Big old cousin. Large flying insects that lived before birds evolved, such as the 300-million-year old Stephanotypus schneideri (main image),were typically much larger than those that evolved afterward, including the 12

(Stephanotypus) Wolfgang Zessin

Where Have the Hawk-Sized Insects Gone?

Around 300 million years ago, dragonflies with the wingspans of hawks flitted above coal-producing swamps. Such giants don't exist today, partly because oxygen levels in the atmosphere are much lower. But another reason is that the evolution of birds and their increasing agility in the air forced flying insects to shrink, according to a new study.

Like all multicellular animals, insects fuel their metabolism by taking in oxygen. Unlike creatures with lungs, however, insects draw in air through holes in their shell-like exoskeletons. The oxygen diffuses from those holes to the creatures' tissues through a dense network of tubes. Because diffusion becomes less efficient as the tubes get longer, the atmospheric concentration of oxygen is a powerful constraint on body size, especially for active insects that fly. The higher the concentration, the larger the insects can grow.

But new analyses of fossils have revealed another apparent constraint on insect size: the presence of predators. Several previous studies, especially those in the past 5 years, have hinted that factors other than oxygen levels influenced insect size.

For their new study, paleontologists Matthew Clapham and Jered Karr of the University of California, Santa Cruz, sorted more than 10,500 fossils of flying insects that lived in the past 320 million years into 10-million-year intervals. In each interval, they compared the largest wing length, which presumably belonged to the largest insect that lived during that particular period, to the average oxygen concentration in Earth's atmosphere during that time.

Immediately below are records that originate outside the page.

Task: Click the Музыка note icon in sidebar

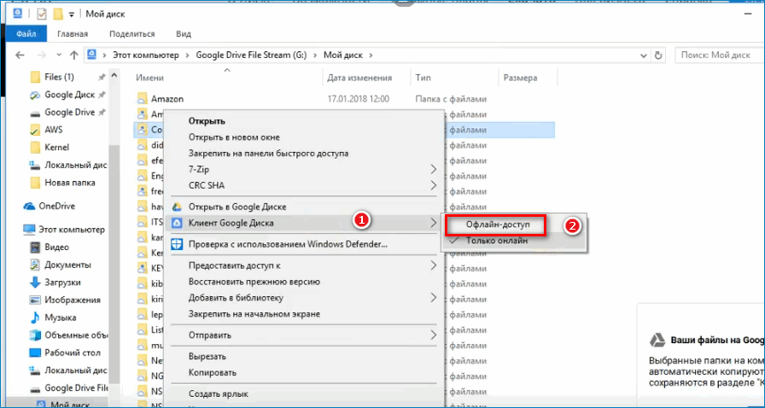Action: pyautogui.click(x=35, y=318)
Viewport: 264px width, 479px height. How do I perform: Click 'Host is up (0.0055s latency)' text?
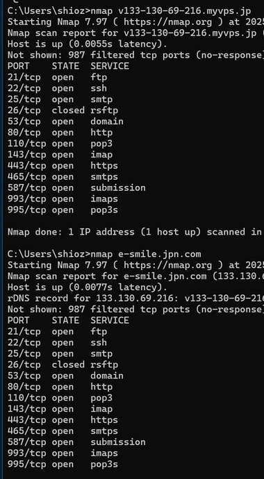(88, 44)
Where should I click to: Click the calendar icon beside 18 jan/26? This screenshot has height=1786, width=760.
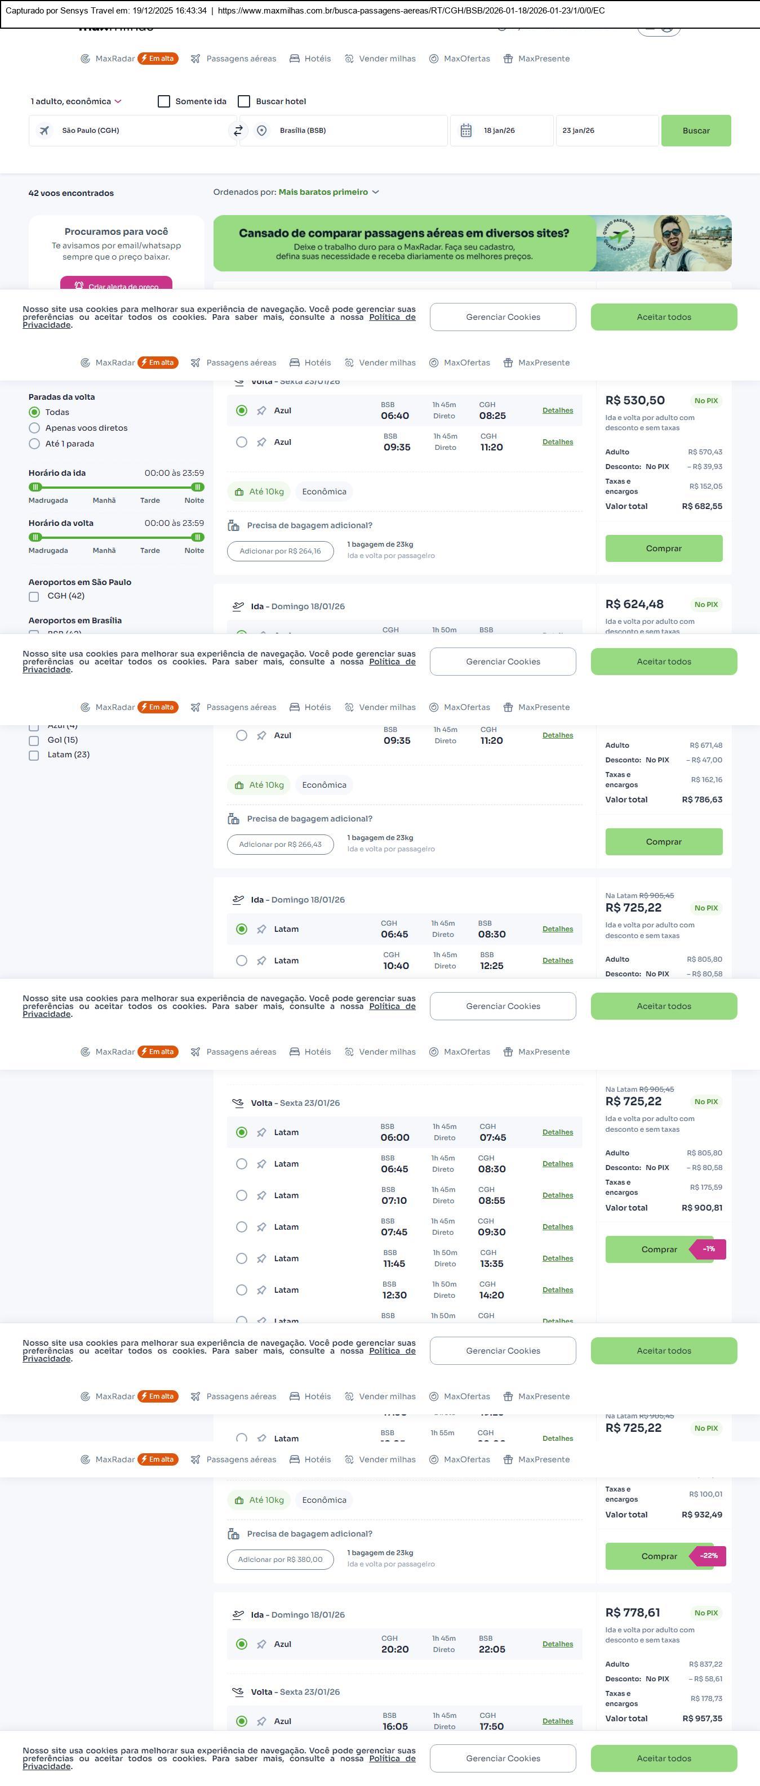click(x=466, y=130)
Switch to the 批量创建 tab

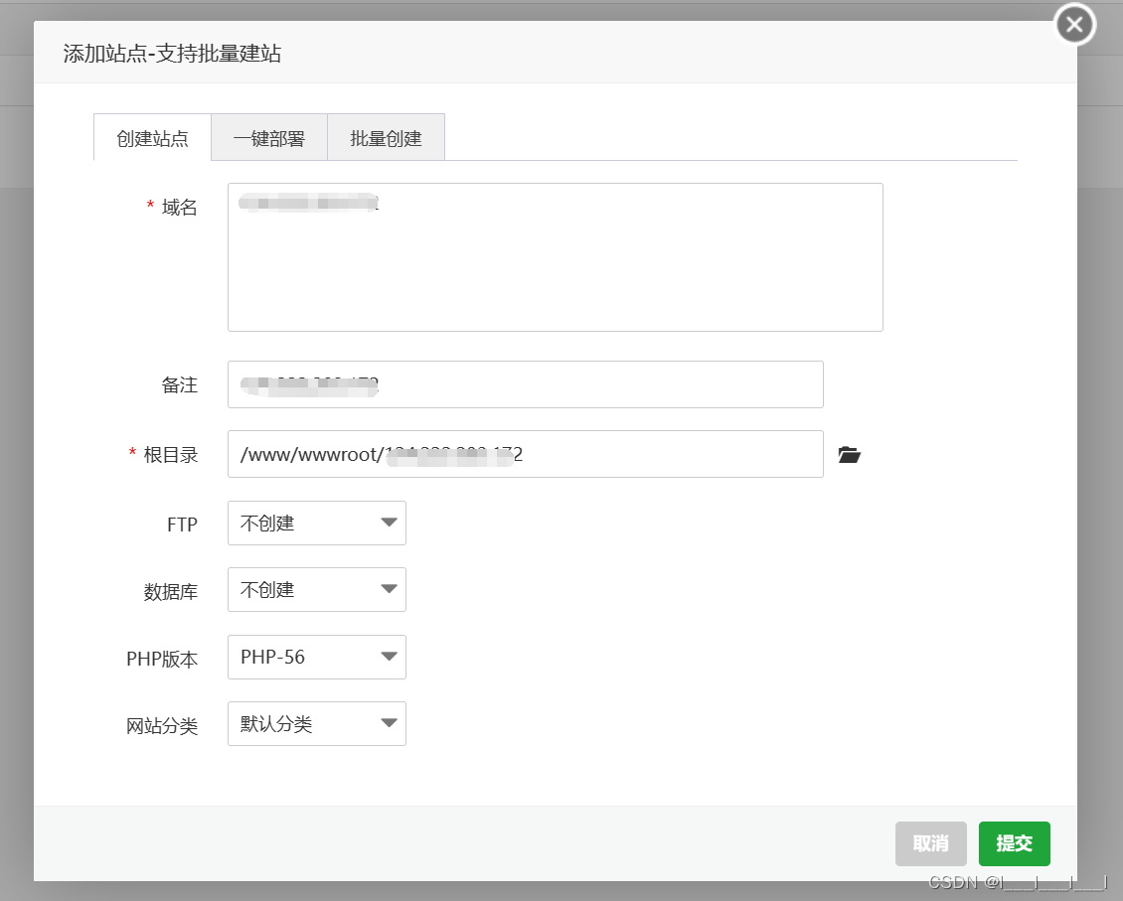pos(386,137)
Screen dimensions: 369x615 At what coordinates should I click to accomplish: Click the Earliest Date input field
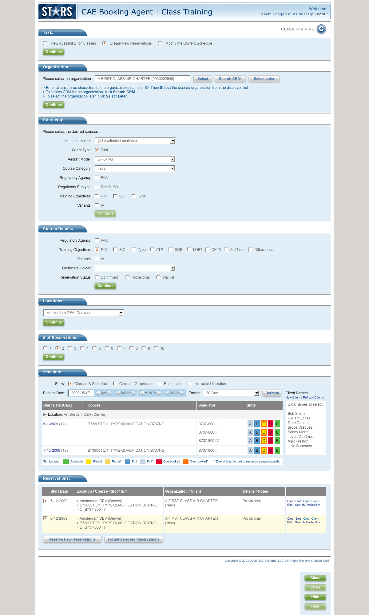(x=81, y=393)
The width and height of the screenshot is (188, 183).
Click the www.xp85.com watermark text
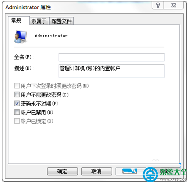[x=174, y=180]
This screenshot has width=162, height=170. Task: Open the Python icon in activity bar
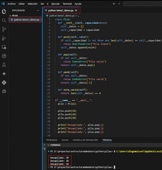(4, 82)
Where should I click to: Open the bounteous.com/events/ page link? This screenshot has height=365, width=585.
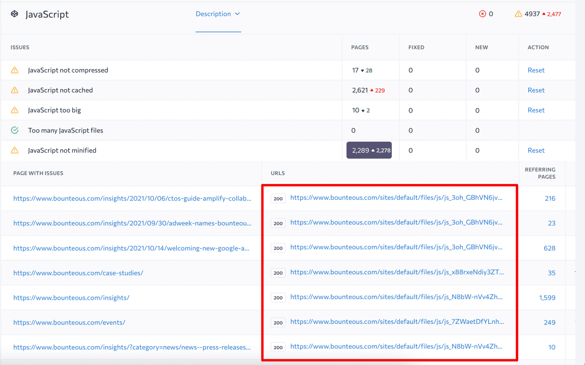[69, 322]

Results of the study, which the researchers report online today in the Proceedings of the National Academy of Sciences, show that for the first 170 million years or so of flying-insect evolution, wing length grew and shrank in step with variations in average oxygen concentration. Then, between 140 million and 130 million years ago, wing length dropped even though oxygen levels began to rise. Probably not coincidentally, says Clapham, this 10-million-year interval is the first one after the evolution of Archaeopteryx, long considered one of the first birds, and other early birds. Many of these creatures probably preyed on flying insects. Even though these early birds were presumably clumsy in flight, they drove insect evolution. The larger the insects, the less maneuverable they were in the air -- and the less likely they were to escape predators, the researchers contend. Indeed, one group of large-bodied insects that probably glided rather than flew—relatives of today's dragonflies—disappeared from the fossil record and apparently went extinct soon after birds evolved.

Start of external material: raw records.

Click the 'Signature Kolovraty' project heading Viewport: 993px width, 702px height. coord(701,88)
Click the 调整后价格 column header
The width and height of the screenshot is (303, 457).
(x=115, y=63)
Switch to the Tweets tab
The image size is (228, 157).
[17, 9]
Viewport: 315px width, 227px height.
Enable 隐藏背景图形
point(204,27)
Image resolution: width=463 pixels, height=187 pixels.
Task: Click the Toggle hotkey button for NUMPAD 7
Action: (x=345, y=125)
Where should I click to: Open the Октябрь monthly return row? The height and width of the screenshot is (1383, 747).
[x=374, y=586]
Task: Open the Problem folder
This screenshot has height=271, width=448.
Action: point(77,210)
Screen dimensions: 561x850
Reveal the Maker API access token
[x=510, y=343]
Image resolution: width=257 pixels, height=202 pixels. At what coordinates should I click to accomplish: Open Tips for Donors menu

Over time, birds became more capable flyers, and as a result, insects shrank substantially again sometime between 90 million and 60 million years ago. "By the end of the Cretaceous period [about 65 million years ago], birds looked quite a lot like they do today," says Clapham.

A simple comparison illustrates the trend, he says. For the last 100 million years or so, the concentration of oxygen in the air has hovered around 21%, and the largest insect of this period had wings between 6 and 7 centimeters long, says Clapham. But late in the Triassic period—between 210 million and 220 million years ago, when oxygen levels were similar to those of today—one species closely related to today's grasshoppers had wings ranging from 15 to 18 cm long, he notes.

The team's findings "support, but certainly don't prove" the hypothesis that the evolution of birds triggered the downsizing of flying insects, says Jon Harrison, an evolutionary biologist at Arizona State University, Tempe. Plenty of other factors, including temperature, exert a strong influence on insect size and oxygen requirements, he notes.

"This is a great paper, and their argument makes sense," says Conrad Labandeira, a paleoentomologist at the Smithsonian Institution National Museum of Natural History in Washington, D.C. However, he adds, it would also be interesting to see if long-term variations in the atmospheric concentration of carbon dioxide had any apparent effect on insect size. That's because high levels of carbon dioxide typically render plants less nutritious, which would in turn tend to stifle insect growth. "Insects need two things," he notes. "They need to respire, and they need to eat."